Collage of Brenda Chi and her art for Bookstr Instagram post
cr. Kayla Torres / Bookstr

Los Angeles native Brenda Chi (BCHI) was raised by sitcoms and cartoons. She creates gorgeous works of art that shine a light on Asian American stories and experiences. She strives to make art that elevates all BIPOC, empowering and inspiring others along the way. With a background in web comics as an associate art director, BCHI is a multidisciplinary artist whose work spans animation, educational illustration, and apparel consumer products.

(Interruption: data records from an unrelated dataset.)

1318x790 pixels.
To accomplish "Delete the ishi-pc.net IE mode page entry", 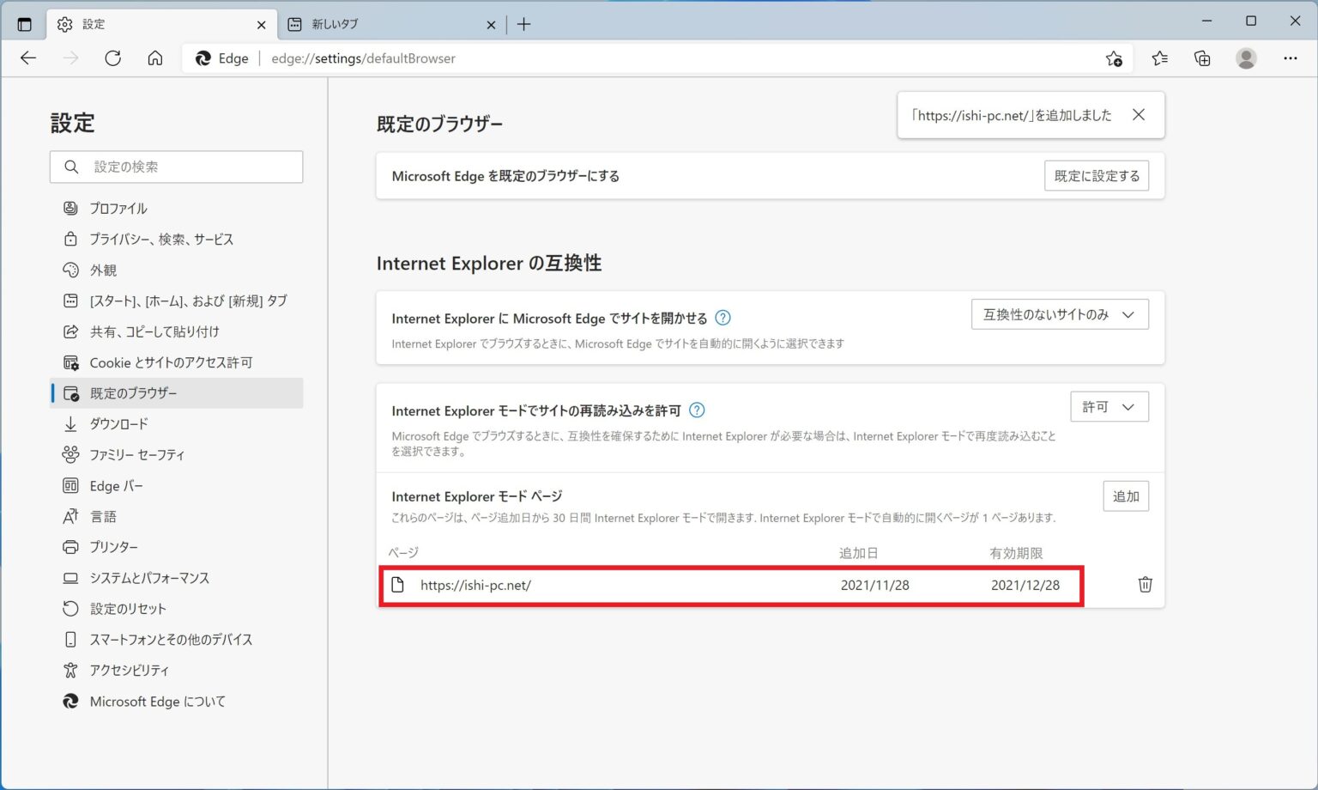I will [x=1145, y=585].
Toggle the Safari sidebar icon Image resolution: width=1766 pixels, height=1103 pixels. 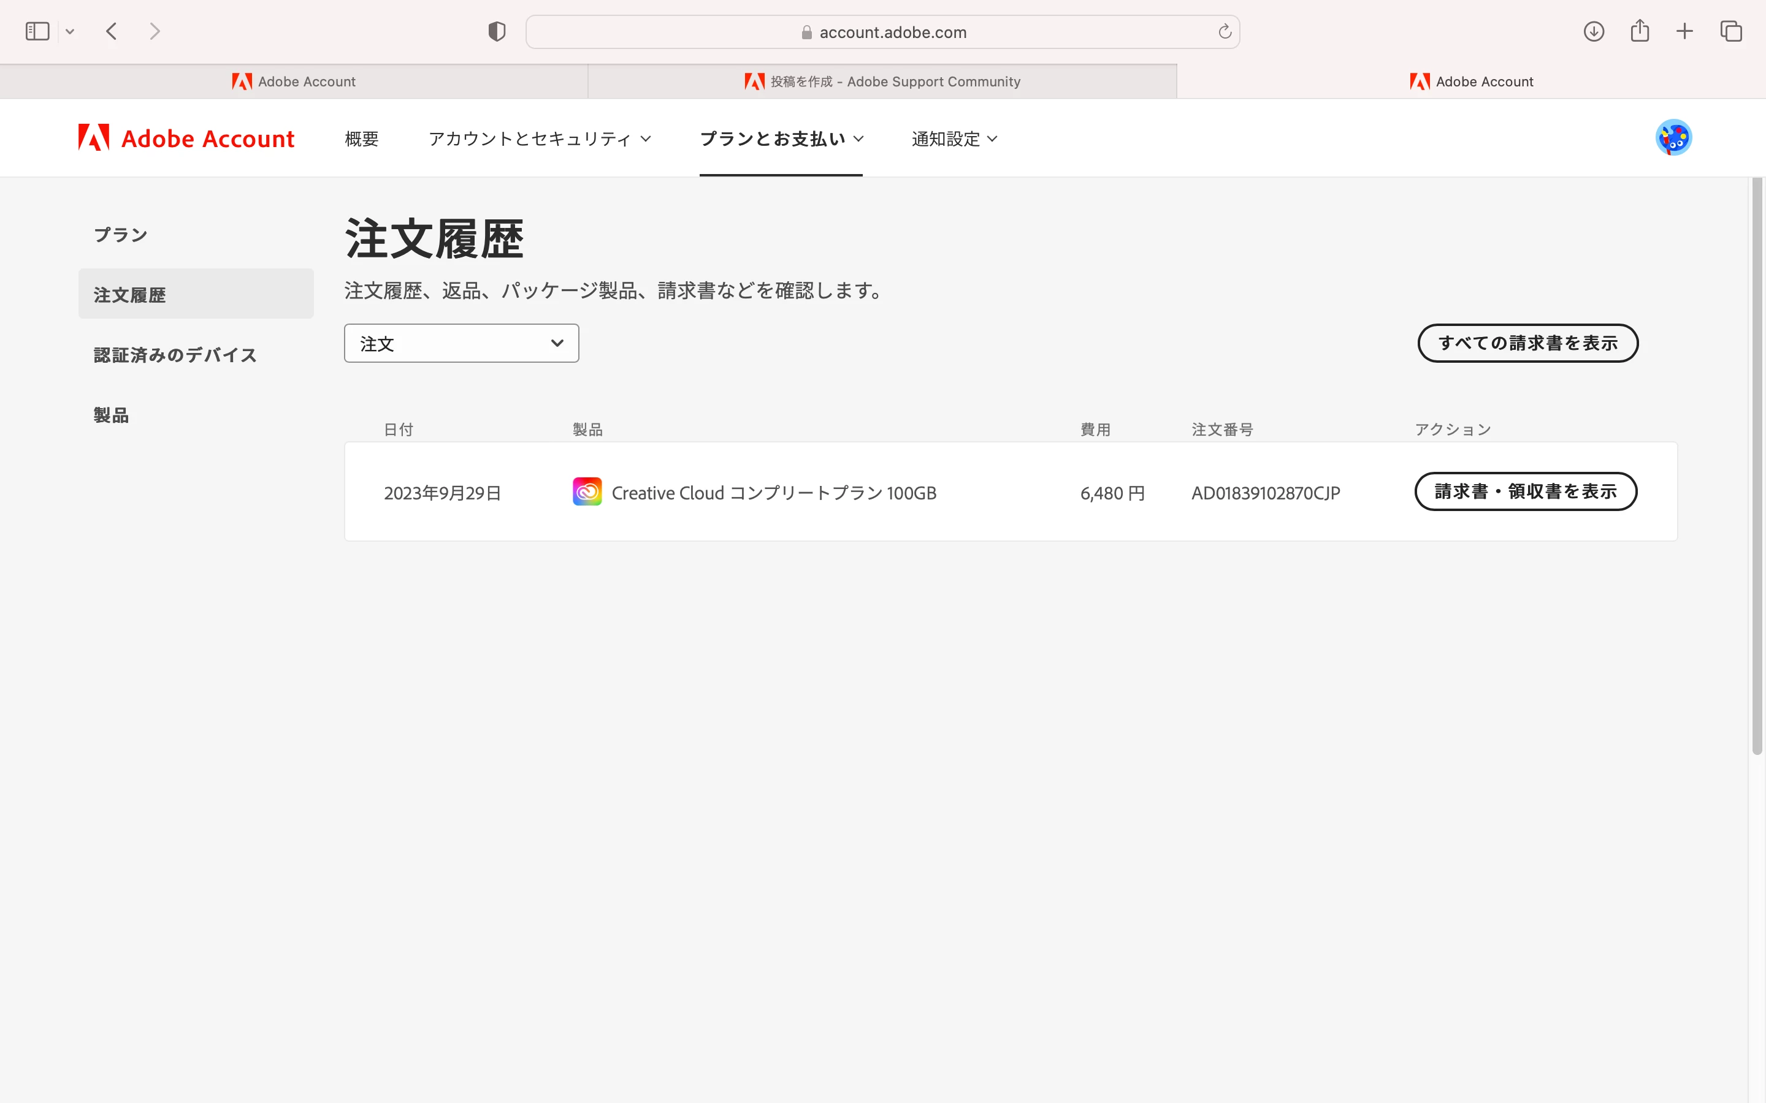37,31
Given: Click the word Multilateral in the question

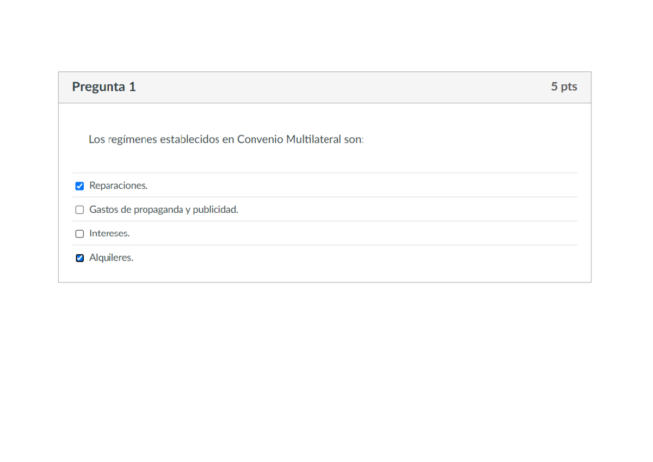Looking at the screenshot, I should [x=313, y=139].
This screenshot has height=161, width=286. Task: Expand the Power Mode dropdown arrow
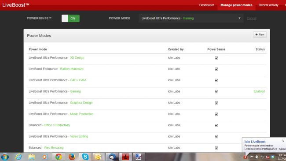click(239, 18)
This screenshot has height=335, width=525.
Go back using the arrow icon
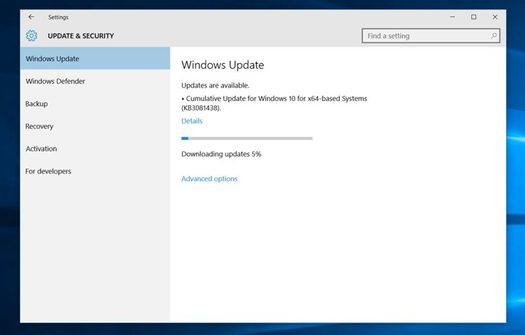pos(32,17)
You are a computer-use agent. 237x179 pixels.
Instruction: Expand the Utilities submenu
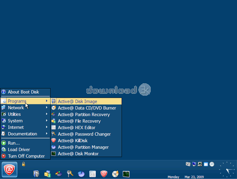[x=25, y=114]
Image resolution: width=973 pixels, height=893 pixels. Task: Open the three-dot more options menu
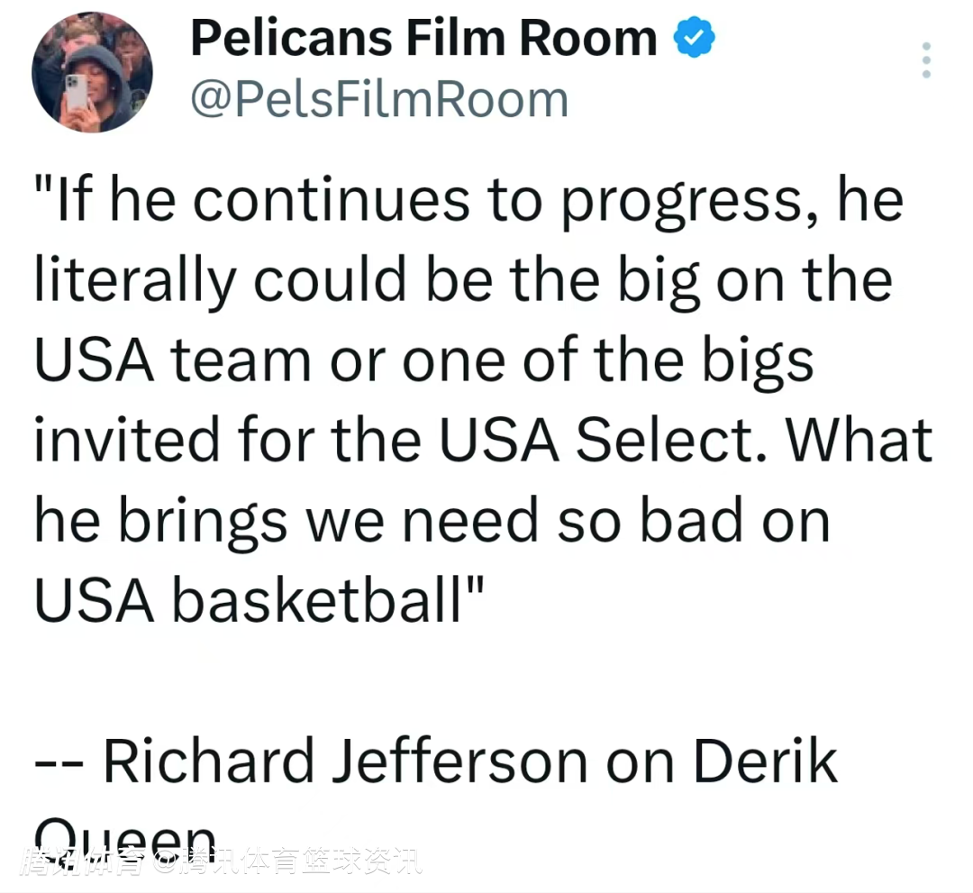(x=926, y=60)
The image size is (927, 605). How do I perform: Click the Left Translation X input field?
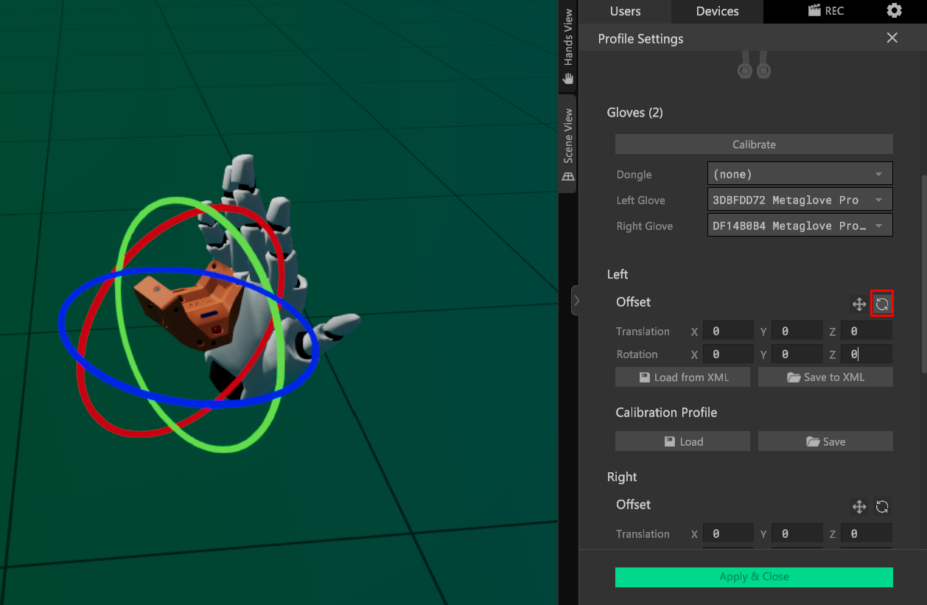[x=727, y=332]
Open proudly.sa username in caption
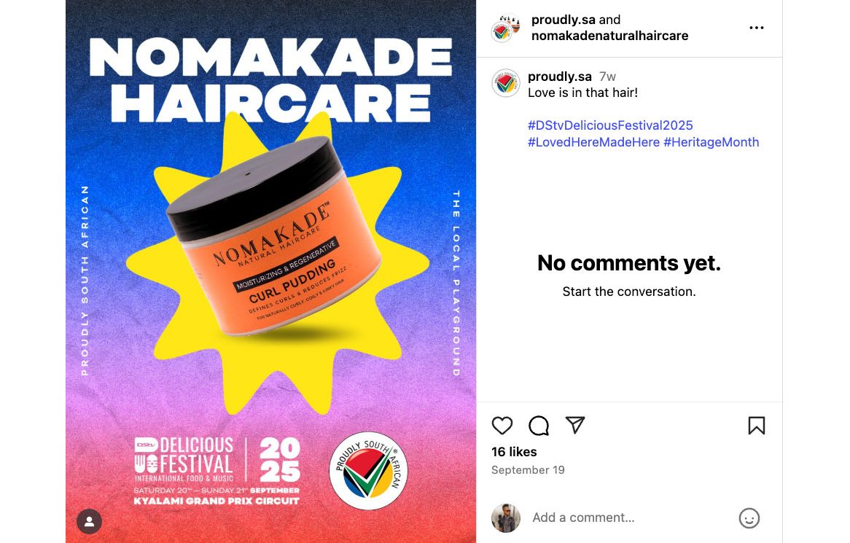The width and height of the screenshot is (850, 543). [x=560, y=77]
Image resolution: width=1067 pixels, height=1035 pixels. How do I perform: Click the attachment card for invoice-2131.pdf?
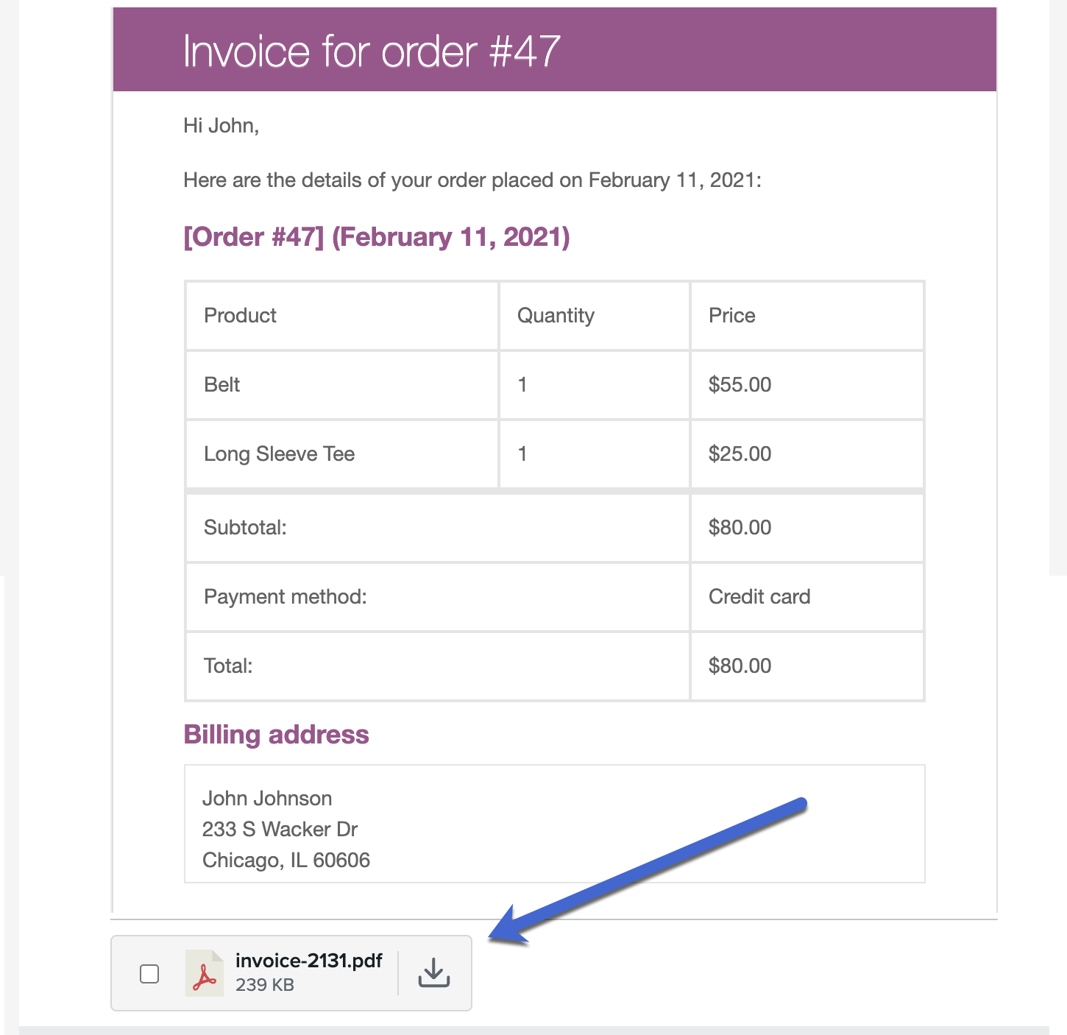[x=291, y=973]
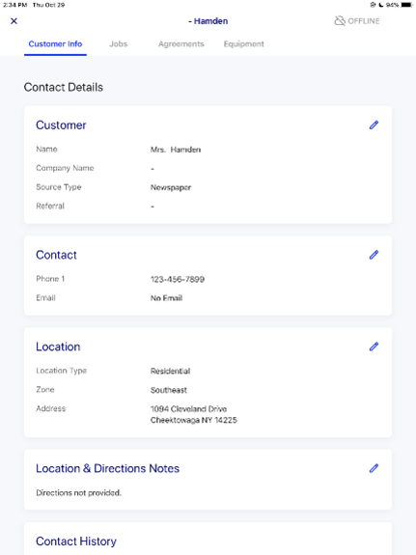Viewport: 416px width, 555px height.
Task: Tap the Newspaper source type value
Action: 171,187
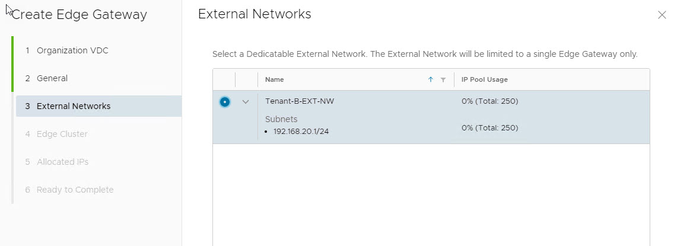Open the Name column filter icon

coord(443,80)
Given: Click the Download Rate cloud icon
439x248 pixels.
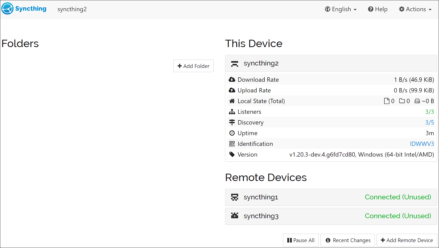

BCHI is a small business owner, selling work of her own that honors the AAPI experience. She has illustrated covers for works such as IDW’s Transformers: Beast Wars #11 and #14. On top of that, she’s credited as a comic artist and writer for New Frontiers: The Many Worlds of George Takei and credited as an illustrator for History is Colorful: A Coloring Book of Asian American Pioneers and for the Chinese American Museum’s zine Don’t Believe the Hype: Asian Americans in Hip Hop. You can find more of BCHI’s work here!

Sirin Thada

Collage of Sirin Thada and her art for Bookstr Instagram post
cr. Kayla Torres / Bookstr

Sirin Thada is an award-winning illustrator and artist based in New York City! She is currently working as the in-house illustrator of Catapult Magazine. Sirin’s parents immigrated from Thailand to Baltimore, where she was born and raised. From a young age, you could always find her with three items: a book, paper, and pens to draw with. She paints and draws to commemorate special places, their history, and the nature around them. She enjoys “recontextualizing these personal memories into larger, pattern-like compositions—an attempt to express the singular universal.”

Her work uses vibrant colors and soft strokes to evoke nostalgic emotions in anyone who views it. Currently, her commissions are booked through the end of 2022, but that’s a surprise to no one! Sirin has worked with major companies like HBO and Marriott as well as publishing houses like Penguin Books and Poetry Foundation. You can find the rest of Sirin’s work here!

Isip Xin

Collage of Isip Xin and her art for Bookstr Instagram post
cr. Kayla Torres / Bookstr

Isip Xin is a New York City-based illustrator, and it’s not an uncommon sight to find her drinking hojicha alongside her cat Artemis. She is a freelance illustrator and comic creator interested in giving a visually striking edge to the stories of others. Isip works to empower the queer community and immortalize her travels through her art.

She’s collaborated with large companies like the Poetry Foundation and worked with Jeeyon Shim on The Shape of Shadows, a connected path game. You can find more of Isip’s work here!

Illi Ferandez

Collage of Illi Ferandez and her art for Bookstr Instagram post
cr. Kayla Torres / Bookstr

Illi Ferandez is an illustrator based in Chicago. She hopes to highlight her personal experiences as a Filipino-American who moved to the United States as a child. Her illustrations celebrate Filipino culture and the collective experiences of Filipino-Americans. As stated by the Filipino American Artist Directory, “Her focus on color harmony is a crucial element in her work and is considered a signature style in her ongoing pieces.”

Her work has been featured in The New York Times, Women’s Wear Daily, and Highsnobiety. She is also credited as the illustrator in 30 Inspiring Asian Americans and Pacific Islanders Who Have Shaped the United States. Illi also runs a small business selling prints and stickers of her works that you can find here!

Dadu Shin

Collage of Dadu Shin and his art for Bookstr Instagram post
cr. Kayla Torres / Bookstr

Dadu Shin is a Korean American, Brooklyn-based illustrator. He was introduced to art by his mother, who is a textile artist. Dadu tends to reach for the pencil over any other medium because it’s always been the tool he’s the “most confident with as an artist.”

His work has been featured in The New York Times, Nautilus, and The New Yorker. Dadu has also designed covers for works like The Temple of Dawn and Sense and Sensibility (Penguin Classics Deluxe Edition). You can find more of Dadu’s work on his website here!

I sure hope that you enjoyed this brief overview of some amazing AAPI illustrators! Representation is something that droves of people are still fighting for. Hopefully this piece has expanded your appreciation for AAPI illustration and representation!